For some inputs, however, the network crash and result contains NaN. I tracked down the problem probably to the AdaptiveAvgPool2d
.
avg_pool = nn.AdaptiveAvgPool2d((2, 2))
print(x.shape)
print("IsInf x", torch.isinf(x).any())
print("IsNan x", torch.isnan(x).any())
x0 = self.avg_pool(x)
print(x0.shape)
print("IsInf after avg pool", torch.isinf(x0).any())
print("IsNan after avg pool", torch.isnan(x0).any())
Which outputs:
torch.Size([20, 32, 256, 256])
IsInf x tensor(False, device='cuda:0')
IsNan x tensor(False, device='cuda:0')
torch.Size([20, 32, 2, 2])
IsInf after avg pool tensor(True, device='cuda:0')
IsNan after avg pool tensor(False, device='cuda:0')
What can cause this behaviour?
Since you have already isolated it to a single tensor, store it and analyze its values to see how the Inf
output is calculated.
I have isolated single channel from all batched that is 256x256.
Based on stats:
min_val = -63.97, max_val = 13.19
Most of the values are something like Xe-01
Why, or how, can AdaptiveAvgPool2d
end with Inf
? I dont know, how it is exactly calculated, but average value from such “small” numbers should not be Inf
. If some division with 0 occurs, I would expect NaN
result, not Inf
.
Dividing my 0
should create Infs:
torch.randn(2, 2) / torch.tensor(0.)
# tensor([[-inf, -inf],
# [inf, inf]])
but I also don’t know how this result should be calculated assuming you are indeed not dividing by 0
.
Are you able to store the tensor and manually reproduce the output by running the pooling layer alone?
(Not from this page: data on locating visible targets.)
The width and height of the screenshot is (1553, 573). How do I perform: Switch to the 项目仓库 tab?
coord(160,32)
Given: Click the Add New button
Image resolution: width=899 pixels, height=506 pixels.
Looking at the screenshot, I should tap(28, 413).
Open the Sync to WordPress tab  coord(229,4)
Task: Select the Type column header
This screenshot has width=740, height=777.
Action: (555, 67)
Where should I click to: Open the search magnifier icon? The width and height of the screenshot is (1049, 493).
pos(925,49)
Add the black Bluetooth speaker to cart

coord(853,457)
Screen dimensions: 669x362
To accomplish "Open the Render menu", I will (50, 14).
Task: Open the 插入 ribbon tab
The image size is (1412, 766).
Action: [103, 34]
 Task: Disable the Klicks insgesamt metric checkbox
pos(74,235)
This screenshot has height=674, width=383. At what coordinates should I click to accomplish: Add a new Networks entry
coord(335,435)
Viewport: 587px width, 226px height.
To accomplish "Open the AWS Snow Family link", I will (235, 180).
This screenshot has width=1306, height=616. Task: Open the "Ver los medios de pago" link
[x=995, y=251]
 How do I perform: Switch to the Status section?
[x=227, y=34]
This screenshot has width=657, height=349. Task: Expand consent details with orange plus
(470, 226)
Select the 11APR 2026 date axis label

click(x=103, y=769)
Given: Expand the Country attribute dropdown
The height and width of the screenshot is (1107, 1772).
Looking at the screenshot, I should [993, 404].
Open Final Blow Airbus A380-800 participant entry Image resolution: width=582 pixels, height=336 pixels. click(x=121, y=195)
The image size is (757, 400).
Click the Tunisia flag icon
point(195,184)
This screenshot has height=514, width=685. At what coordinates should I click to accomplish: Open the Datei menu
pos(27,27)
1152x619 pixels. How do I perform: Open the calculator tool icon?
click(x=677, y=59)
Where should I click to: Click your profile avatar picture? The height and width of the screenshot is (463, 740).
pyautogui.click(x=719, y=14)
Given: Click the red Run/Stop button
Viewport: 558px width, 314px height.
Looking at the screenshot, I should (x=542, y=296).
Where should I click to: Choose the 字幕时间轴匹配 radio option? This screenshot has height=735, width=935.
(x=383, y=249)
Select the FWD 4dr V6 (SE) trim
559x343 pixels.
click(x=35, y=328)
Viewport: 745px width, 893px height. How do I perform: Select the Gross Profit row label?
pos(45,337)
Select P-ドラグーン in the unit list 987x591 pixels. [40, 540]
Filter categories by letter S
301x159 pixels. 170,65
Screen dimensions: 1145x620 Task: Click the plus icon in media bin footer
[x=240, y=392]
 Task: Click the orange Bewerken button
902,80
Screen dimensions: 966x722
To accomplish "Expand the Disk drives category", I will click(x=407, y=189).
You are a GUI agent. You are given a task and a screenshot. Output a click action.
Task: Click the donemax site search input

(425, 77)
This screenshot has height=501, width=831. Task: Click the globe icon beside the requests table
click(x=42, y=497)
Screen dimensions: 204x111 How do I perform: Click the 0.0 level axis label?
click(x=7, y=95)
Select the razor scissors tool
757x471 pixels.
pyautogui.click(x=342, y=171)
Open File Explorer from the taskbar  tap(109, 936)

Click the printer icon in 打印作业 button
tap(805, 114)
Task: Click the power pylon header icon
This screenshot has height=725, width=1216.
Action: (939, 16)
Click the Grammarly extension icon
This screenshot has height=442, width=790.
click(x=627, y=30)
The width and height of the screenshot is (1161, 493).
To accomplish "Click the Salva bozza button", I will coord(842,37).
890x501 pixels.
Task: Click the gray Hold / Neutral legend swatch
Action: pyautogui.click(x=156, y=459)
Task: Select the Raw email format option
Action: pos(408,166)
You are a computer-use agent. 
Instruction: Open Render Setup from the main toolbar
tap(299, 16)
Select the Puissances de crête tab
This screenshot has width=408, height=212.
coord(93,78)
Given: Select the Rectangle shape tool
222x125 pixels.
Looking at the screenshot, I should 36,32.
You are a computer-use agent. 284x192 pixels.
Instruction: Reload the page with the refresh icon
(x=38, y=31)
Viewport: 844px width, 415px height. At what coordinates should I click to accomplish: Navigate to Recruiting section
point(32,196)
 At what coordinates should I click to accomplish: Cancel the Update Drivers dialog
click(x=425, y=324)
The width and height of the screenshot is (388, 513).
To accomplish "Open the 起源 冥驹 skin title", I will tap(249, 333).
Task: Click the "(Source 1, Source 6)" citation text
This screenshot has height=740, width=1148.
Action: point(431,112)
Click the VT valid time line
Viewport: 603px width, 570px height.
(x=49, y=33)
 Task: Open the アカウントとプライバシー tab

I have totally forgot, I have autocast enabled, so it may cause the problems.
Since the input tensor is large (256x256) and output is only 2x2, the cumulations maybe breaks float16 precission.
As for 0 division, you are right. I have mistaken it with sqrt operation of negative numbers.
Ah OK, in this case I assume the input is already in float16
coming from another layer and uses this dtype
as its internal compute type.
We might need to check if the internal compute type should be in a larger floating point precision (float32
in this case).
In most of the cases, for smaller sizes, float16
would be fine. But this is rather large … is there some way, how to force single module compute precision to be float32
during mixed precision in general?
Not directly, as you would need to change the backend. @eqy is proposing a fix using a wider acctype
during the accumulation. For now you could cast the inputs manually back to torch.float32
to avoid these issues.